Problem statement: Starting at the line that contains "so click(x=1387, y=509)." and ending at the line that contains "In order to click on copy", copy those lines of the records verbatim.

>> Start Raw data

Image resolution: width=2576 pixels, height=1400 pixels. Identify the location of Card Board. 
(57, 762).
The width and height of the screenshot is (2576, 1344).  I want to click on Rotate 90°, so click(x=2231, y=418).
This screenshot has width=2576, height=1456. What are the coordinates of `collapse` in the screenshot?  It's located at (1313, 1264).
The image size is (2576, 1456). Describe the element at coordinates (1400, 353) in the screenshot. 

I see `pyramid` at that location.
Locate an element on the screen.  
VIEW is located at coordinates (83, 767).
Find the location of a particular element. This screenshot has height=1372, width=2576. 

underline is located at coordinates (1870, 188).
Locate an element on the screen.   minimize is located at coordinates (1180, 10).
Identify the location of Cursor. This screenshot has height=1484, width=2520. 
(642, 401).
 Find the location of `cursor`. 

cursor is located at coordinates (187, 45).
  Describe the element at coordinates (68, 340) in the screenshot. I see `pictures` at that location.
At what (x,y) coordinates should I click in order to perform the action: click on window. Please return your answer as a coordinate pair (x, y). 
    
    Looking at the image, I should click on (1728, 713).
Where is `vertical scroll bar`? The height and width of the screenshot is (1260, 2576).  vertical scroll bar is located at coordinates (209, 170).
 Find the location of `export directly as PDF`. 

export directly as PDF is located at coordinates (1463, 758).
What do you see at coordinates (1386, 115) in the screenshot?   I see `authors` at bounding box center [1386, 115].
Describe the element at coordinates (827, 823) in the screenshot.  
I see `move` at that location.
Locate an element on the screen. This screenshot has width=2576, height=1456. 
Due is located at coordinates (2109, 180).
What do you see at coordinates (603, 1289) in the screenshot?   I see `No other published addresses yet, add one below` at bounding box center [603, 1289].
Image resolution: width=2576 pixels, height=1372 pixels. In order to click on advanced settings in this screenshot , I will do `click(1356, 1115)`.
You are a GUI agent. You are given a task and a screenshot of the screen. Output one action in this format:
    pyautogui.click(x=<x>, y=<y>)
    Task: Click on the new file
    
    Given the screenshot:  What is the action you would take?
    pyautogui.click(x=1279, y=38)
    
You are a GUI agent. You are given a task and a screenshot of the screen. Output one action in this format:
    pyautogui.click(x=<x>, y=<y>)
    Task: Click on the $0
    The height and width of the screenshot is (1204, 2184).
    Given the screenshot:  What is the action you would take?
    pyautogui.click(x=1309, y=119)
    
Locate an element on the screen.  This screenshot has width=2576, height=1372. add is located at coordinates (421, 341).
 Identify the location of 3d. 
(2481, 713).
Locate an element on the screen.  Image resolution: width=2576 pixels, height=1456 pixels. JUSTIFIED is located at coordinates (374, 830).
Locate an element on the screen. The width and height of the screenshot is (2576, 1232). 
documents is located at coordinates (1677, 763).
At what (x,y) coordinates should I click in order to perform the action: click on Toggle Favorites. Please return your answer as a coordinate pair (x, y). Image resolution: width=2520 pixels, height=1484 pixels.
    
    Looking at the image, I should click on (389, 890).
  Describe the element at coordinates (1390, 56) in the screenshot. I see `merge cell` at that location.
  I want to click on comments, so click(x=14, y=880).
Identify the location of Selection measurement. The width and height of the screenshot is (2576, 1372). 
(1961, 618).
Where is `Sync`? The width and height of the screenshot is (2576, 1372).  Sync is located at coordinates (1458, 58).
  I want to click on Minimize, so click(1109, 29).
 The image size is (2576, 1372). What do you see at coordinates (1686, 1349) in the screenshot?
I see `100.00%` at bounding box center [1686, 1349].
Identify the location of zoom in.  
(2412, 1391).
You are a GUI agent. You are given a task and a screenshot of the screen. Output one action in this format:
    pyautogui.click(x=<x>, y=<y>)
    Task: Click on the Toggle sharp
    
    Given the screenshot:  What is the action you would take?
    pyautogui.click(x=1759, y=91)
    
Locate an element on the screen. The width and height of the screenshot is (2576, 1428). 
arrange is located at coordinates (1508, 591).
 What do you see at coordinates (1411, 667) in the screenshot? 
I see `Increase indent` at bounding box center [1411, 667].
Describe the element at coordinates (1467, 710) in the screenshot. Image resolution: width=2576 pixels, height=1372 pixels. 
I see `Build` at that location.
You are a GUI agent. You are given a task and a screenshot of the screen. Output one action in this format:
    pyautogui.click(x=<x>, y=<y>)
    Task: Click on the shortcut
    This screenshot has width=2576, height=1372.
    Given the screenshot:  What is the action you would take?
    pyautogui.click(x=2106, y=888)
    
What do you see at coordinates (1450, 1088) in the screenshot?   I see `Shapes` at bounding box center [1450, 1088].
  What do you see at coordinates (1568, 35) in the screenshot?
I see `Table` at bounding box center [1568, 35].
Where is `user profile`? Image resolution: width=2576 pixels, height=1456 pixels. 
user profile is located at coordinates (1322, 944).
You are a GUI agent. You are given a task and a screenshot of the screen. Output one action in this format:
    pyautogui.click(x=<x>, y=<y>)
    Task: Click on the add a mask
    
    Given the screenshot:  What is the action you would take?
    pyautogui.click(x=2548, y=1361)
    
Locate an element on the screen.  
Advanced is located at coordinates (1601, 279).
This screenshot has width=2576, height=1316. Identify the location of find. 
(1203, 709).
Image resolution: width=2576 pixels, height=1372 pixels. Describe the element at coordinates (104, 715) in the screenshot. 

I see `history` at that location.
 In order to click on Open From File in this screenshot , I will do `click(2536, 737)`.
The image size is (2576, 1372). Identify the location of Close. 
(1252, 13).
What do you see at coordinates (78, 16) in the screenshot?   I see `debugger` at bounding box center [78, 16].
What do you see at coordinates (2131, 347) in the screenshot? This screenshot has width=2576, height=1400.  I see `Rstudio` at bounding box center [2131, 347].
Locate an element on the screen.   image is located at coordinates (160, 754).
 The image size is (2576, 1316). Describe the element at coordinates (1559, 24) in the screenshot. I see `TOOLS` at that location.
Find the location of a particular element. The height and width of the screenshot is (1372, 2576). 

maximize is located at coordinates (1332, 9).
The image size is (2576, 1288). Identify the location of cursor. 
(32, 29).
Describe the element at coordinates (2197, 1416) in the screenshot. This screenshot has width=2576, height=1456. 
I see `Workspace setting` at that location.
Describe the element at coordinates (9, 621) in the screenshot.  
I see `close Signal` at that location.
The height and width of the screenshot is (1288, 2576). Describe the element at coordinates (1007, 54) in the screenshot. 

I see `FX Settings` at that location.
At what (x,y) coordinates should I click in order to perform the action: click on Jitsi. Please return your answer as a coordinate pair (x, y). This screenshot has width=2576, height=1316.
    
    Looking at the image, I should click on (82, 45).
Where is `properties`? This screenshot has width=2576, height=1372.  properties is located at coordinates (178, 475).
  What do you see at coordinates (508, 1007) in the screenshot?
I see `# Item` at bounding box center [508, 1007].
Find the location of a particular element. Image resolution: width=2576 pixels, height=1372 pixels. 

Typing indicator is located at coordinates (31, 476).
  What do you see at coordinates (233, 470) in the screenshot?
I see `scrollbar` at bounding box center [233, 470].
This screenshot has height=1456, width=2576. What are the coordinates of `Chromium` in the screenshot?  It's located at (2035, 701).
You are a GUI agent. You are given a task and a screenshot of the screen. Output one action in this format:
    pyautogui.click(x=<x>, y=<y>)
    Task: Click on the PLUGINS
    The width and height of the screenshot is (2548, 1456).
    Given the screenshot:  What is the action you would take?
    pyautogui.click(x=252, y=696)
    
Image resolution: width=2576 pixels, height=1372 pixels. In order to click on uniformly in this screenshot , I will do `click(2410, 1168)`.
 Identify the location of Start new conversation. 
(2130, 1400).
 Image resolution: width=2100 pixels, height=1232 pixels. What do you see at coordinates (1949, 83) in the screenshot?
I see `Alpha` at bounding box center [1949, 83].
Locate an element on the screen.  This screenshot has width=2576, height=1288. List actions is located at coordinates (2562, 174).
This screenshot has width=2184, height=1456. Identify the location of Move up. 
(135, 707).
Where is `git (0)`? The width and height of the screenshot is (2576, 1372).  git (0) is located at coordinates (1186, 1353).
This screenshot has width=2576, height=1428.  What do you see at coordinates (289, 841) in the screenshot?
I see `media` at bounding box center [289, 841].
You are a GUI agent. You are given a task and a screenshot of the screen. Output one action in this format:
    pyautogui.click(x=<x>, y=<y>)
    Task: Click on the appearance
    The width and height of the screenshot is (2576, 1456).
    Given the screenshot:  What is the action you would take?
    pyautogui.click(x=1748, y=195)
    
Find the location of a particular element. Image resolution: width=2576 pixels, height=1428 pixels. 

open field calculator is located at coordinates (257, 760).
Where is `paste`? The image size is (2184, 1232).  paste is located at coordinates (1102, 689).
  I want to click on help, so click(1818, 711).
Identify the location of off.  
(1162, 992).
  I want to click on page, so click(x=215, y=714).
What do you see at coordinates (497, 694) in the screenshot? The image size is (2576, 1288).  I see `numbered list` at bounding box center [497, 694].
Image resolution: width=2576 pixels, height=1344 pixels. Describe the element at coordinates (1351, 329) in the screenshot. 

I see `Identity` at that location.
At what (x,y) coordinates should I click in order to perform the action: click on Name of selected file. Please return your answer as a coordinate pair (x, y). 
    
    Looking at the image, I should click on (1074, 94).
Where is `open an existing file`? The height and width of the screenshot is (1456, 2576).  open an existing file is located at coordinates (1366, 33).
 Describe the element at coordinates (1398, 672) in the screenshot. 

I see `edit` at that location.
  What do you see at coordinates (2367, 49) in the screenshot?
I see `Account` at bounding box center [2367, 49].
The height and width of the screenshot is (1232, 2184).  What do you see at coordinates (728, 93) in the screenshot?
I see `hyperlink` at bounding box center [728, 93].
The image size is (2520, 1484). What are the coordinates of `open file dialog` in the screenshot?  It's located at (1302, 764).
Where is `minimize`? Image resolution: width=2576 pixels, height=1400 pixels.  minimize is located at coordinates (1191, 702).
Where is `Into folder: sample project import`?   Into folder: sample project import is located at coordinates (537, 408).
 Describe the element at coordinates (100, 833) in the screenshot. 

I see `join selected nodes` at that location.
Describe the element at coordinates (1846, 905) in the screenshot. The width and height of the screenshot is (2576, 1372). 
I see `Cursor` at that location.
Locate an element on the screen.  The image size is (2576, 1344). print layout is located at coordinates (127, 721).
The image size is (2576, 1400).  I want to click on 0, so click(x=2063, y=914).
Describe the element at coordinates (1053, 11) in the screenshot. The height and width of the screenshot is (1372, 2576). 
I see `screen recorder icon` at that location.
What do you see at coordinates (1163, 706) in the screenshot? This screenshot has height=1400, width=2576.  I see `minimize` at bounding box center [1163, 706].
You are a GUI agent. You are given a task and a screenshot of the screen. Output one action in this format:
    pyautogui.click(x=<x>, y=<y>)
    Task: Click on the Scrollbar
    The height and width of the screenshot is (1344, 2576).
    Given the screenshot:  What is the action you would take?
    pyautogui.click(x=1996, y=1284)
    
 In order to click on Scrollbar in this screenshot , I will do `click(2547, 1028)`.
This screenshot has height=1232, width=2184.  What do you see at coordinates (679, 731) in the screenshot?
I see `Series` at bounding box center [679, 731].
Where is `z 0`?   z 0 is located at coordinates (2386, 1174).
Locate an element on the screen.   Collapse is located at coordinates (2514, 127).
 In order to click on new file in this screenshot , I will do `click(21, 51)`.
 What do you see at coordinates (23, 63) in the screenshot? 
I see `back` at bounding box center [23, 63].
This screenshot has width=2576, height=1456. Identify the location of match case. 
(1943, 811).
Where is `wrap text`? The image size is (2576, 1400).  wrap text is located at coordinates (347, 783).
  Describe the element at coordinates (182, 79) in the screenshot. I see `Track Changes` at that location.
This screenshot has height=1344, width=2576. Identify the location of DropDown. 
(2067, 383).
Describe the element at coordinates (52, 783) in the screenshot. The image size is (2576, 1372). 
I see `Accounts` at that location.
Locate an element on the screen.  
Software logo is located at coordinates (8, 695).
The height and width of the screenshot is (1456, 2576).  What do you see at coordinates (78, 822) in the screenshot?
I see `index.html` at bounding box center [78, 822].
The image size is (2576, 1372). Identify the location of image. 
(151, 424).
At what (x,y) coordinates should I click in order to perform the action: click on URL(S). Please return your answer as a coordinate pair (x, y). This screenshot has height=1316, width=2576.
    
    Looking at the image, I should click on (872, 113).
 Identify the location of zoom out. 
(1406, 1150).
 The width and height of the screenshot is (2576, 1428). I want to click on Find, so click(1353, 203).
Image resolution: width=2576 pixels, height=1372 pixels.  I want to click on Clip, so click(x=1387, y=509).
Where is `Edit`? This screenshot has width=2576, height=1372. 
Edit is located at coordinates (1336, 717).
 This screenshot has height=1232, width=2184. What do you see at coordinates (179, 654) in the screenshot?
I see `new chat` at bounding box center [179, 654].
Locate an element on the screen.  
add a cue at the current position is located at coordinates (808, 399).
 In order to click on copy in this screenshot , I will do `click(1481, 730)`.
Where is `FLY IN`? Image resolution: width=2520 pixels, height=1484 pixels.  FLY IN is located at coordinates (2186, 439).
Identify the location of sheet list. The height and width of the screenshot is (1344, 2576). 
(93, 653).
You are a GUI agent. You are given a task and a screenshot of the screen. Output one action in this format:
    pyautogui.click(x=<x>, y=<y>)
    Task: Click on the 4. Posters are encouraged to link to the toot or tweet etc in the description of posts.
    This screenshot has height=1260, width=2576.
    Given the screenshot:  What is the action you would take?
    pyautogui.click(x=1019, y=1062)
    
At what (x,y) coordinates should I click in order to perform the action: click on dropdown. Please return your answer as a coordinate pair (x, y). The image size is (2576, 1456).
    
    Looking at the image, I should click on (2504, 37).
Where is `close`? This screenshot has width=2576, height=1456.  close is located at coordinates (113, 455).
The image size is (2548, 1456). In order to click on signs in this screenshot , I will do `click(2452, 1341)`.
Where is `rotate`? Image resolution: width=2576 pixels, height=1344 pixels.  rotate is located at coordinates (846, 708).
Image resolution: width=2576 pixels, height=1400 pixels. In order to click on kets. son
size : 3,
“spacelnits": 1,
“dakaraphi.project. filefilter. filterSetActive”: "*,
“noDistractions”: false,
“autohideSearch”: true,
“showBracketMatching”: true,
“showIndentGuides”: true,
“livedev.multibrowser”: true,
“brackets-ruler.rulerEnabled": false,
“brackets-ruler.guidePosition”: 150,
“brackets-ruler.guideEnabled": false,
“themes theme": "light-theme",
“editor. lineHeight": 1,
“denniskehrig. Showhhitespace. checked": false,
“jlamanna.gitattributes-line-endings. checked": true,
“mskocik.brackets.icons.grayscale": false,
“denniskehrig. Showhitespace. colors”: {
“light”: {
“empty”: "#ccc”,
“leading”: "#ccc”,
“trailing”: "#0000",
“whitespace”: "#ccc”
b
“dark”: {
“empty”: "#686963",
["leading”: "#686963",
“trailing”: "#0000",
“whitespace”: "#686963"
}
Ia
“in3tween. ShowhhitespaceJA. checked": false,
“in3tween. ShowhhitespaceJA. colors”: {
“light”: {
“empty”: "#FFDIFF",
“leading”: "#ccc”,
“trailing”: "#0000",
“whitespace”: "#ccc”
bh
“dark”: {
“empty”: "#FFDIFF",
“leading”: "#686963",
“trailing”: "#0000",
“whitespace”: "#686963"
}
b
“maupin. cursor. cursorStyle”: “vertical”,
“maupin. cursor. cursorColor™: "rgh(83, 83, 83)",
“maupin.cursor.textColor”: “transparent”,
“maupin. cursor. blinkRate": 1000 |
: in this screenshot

>> End Raw data

Answer to the problem:
Image resolution: width=2576 pixels, height=1372 pixels.  I want to click on Clip, so click(x=1387, y=509).
Where is `Edit`? This screenshot has width=2576, height=1372. 
Edit is located at coordinates (1336, 717).
 This screenshot has height=1232, width=2184. What do you see at coordinates (179, 654) in the screenshot?
I see `new chat` at bounding box center [179, 654].
Locate an element on the screen.  
add a cue at the current position is located at coordinates (808, 399).
 In order to click on copy in this screenshot , I will do `click(1481, 730)`.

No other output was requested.